An appeals court ruling that halted court proceedings against two Orange County supervisors facing bankruptcy-related misconduct charges has raised the possibility that one defendant, Roger R. Stanton, might not be prosecuted at all.
“Every day that goes by that we don’t resolve these pretrial [issues] contributes to the possibility that the case won’t be heard,” said Wallace J. Wade, one of the top county prosecutors who is handling the case. “It’s a day-by-day thing.”
But Wade and Stanton’s attorney, Wylie Aitken, both insisted that they want to move forward with a trial and let a jury decide the merits of the charges.
“I am not going let the D.A. make these charges and not be held accountable,” Aitken said. “We want to get this done . . . have him acquitted and let him walk out with his head high.”
Along with Supervisor William G. Steiner, Stanton was charged with “willful misconduct” for allegedly failing to exercise proper control over the county treasurer, Robert L. Citron, whose wrong-way bets on interest rates lost $1.64 billion and pushed the county into bankruptcy.

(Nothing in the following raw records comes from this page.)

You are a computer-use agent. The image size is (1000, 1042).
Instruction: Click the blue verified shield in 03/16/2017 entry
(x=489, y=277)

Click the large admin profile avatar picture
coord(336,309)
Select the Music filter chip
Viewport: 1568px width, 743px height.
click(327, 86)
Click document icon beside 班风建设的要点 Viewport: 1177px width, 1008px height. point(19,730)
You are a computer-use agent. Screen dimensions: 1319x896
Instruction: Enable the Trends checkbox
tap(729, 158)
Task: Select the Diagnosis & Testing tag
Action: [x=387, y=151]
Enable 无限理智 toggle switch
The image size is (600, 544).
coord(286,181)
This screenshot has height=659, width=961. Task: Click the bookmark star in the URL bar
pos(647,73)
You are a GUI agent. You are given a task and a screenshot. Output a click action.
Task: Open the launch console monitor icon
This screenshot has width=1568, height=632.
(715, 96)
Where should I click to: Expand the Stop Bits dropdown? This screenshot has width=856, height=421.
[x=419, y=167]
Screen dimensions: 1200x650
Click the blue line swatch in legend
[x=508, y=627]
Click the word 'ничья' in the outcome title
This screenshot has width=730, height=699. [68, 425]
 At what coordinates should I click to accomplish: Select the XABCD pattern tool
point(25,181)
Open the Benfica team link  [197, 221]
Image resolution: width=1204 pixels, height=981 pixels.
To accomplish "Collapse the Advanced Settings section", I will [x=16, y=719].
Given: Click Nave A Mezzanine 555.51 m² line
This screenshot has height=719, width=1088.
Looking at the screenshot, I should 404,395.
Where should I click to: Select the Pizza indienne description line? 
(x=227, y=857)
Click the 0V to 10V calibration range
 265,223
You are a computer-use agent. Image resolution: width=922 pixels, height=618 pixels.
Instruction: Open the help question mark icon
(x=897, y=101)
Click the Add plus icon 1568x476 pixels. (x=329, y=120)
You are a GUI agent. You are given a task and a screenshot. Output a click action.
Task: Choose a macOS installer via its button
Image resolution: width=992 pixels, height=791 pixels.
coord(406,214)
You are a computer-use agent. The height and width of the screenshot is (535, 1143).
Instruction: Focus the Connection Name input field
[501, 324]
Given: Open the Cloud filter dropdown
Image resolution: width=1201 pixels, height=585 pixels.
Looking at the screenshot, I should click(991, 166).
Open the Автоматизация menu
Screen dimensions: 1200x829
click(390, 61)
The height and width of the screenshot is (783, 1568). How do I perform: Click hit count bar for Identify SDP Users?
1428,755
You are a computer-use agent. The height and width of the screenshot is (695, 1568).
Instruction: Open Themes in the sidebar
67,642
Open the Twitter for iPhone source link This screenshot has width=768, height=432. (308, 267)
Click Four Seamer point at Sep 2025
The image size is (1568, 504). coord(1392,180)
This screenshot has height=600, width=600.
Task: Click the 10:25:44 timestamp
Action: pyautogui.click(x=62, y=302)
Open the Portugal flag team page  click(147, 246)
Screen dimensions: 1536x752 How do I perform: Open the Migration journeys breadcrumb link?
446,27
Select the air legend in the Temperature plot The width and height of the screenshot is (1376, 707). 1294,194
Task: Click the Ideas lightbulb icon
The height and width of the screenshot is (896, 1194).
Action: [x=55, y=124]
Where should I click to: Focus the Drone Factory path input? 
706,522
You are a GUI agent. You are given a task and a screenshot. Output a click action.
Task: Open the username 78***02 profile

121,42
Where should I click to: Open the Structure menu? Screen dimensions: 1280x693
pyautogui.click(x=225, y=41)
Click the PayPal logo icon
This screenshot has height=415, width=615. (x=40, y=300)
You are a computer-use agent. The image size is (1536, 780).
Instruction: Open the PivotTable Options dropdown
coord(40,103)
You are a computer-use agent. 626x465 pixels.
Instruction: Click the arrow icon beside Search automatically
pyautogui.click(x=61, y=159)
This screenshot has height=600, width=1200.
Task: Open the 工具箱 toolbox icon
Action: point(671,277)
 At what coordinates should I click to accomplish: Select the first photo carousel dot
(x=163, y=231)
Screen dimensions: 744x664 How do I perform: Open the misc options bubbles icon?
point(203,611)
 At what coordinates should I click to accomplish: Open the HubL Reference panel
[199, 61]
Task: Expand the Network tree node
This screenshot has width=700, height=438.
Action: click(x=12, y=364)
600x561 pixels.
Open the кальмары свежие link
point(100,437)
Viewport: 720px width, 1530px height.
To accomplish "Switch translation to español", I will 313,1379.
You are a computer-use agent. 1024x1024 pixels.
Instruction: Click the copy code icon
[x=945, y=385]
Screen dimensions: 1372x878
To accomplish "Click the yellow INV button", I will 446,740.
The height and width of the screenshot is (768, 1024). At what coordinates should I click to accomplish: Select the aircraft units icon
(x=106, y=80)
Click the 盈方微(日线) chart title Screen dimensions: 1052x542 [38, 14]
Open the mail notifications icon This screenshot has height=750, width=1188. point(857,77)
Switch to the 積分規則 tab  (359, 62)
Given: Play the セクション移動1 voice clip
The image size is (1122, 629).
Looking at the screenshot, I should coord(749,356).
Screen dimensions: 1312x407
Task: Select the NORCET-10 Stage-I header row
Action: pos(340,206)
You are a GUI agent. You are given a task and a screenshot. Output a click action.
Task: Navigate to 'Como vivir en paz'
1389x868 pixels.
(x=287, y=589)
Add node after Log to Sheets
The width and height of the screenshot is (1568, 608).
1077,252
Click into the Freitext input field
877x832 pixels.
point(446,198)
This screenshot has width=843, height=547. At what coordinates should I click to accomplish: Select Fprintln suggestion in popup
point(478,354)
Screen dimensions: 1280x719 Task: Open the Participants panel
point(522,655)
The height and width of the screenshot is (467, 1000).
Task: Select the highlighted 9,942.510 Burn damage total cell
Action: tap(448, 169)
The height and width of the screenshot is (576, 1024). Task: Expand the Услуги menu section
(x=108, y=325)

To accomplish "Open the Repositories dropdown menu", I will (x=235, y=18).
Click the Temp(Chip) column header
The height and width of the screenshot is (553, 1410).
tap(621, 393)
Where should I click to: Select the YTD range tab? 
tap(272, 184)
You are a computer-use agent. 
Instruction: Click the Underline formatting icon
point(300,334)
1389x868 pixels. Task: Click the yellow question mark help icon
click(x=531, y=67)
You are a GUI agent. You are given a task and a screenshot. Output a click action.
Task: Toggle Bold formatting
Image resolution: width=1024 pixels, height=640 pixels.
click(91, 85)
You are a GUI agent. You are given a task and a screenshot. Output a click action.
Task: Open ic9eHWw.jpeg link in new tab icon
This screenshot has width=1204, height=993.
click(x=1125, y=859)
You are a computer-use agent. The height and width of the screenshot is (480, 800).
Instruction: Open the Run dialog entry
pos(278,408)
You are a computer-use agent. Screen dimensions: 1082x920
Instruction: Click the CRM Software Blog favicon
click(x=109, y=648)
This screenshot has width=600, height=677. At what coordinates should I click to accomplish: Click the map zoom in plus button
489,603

The two face removal from office if convicted.
But Stanton’s term expires at the end of December, and the district attorney’s office has said it will drop the case against Stanton once he leaves office.
Because the only punishment Stanton faces is removal from office, Wade said there would be no sense in prosecuting the case after his term expires. “You don’t remove someone from office who is already out of office,” he said. “The trial issue becomes moot.”
In a significant setback for the prosecution, the 4th District Court of Appeal ruled Tuesday that charges against Steiner and Stanton should be dismissed unless prosecutors can come up with compelling reasons to proceed with a trial.
Under the ruling, Superior Court Judge John W. Ouderkirk is ordered to dismiss the charges by July 8 or send the case back to the appeals court for oral arguments on Aug. 27.
Aitken as well as Steiner’s attorney, Allan Stokke, said the ruling gives them the strongest indications yet that either Ouderkirk or the appeals court will eventually dismiss all of the charges against their clients.
But Aitken said that if a trial is ordered he will push to have it completed before Stanton’s term expires, even though the timing will be tight.
After the Aug. 27 hearing, the appeals court will have up to 90 days to render a decision. Though attorneys doubted the court will take the maximum time, they said the earliest a trial could begin is late October or early November. The trial itself would take anywhere from a few weeks to two months, they said.
“We want the case resolved on its merits in favor of Roger,” Aitken said. Allowing the case to disappear because Stanton’s term expired “would be letting [the district attorney’s office] off the hook for an incredible waste of taxpayer money,” he added.
Steiner and Stanton are the only two sitting supervisors who were on the board when the county filed for bankruptcy on Dec. 6, 1994. Steiner’s term ends in 1998.
The appeals court ruling does not affect a third official facing misconduct charges, Auditor-Controller Steve E. Lewis.
The Board of Supervisors has allocated $250,000 in defense funds for each of the supervisors. While they are approaching that cap, their attorneys said they didn’t expect to run up significant new charges until at least the Aug. 27 hearing.